Every Christmas season, we are lucky enough to gain a few jars of Louisiana fruit preserves from Drue's relatives. This year, we were able to pick from his mom's collection (anything but the Mayhaw) of strawberry, blueberry and Uncle Mike's Sunquat preserves. By far, Drue is more partial to preserves than me, but the thought that some illustrious or novel fruit was canned for our later pleasure is really cool.

Our annual pilgrimage to Jesuit Bend for the 40 pound box of satsumas resulted in our first canning project. After squeezing a ton of them for straight up juice and cocktails and noshing on enough to ward off any illness (or not), there were many of the tiny orange sunbursts left. We headed to the Harry's Ace Hardware on Magazine for a dozen quilted canning jars and tried our hand at preserving a few weeks of Louisiana fall.

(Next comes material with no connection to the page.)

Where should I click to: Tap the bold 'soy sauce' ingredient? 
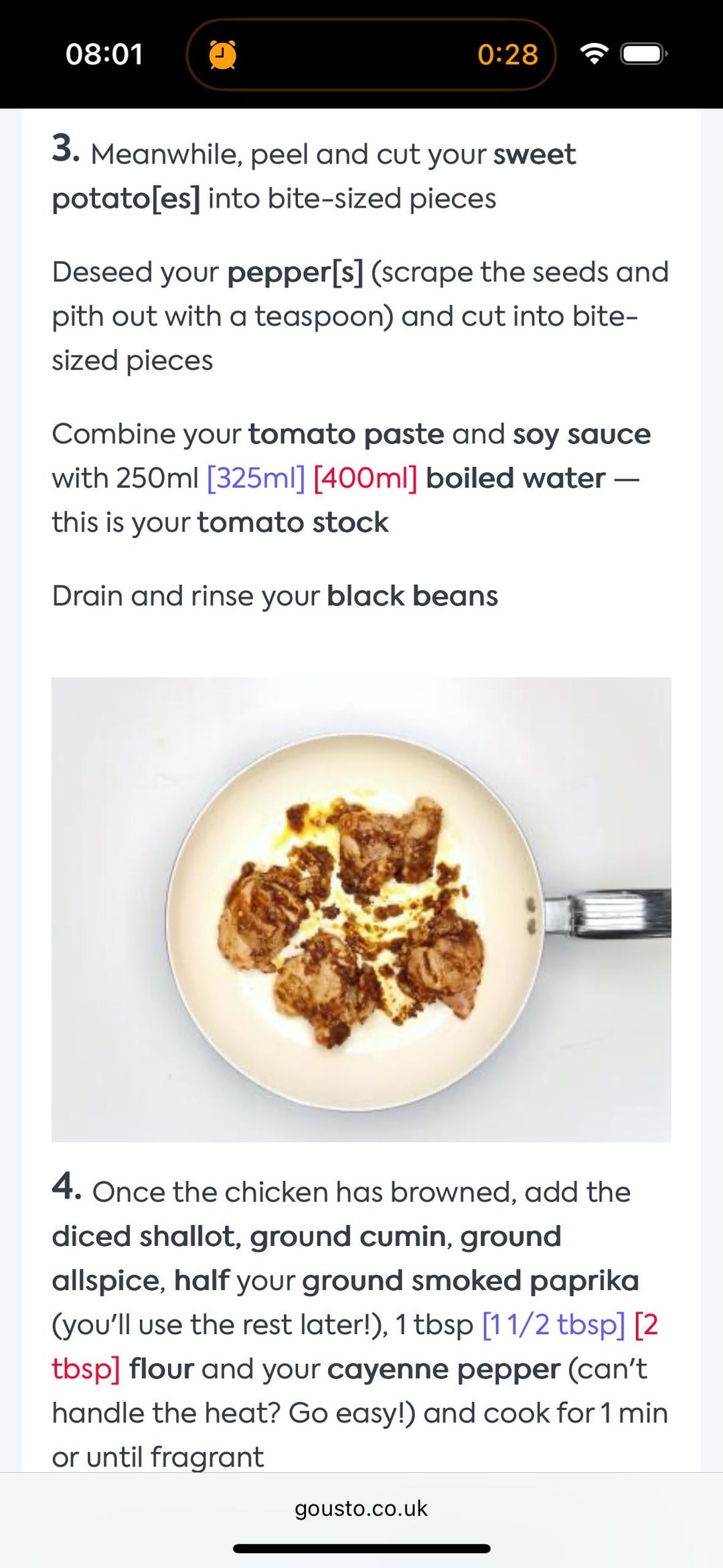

They, paired with the Lemoncello and Satsumacello, we'd been steeping, and homemade vanilla extract, filled out our homemade Christmas presents.

While home in Basile at Drue's folks for Christmas, his nephew Mattox picked several hundred kumquats, which we made into marmalade, stuffed the New Year's turkey with and ate our fair share. We're thinking candied kumquats next. There's still plenty left. What else what you recommend using all these kumquats for?

Then there's the haul of pink grapefruits off our friend Michael's tree up in the Irish Channel.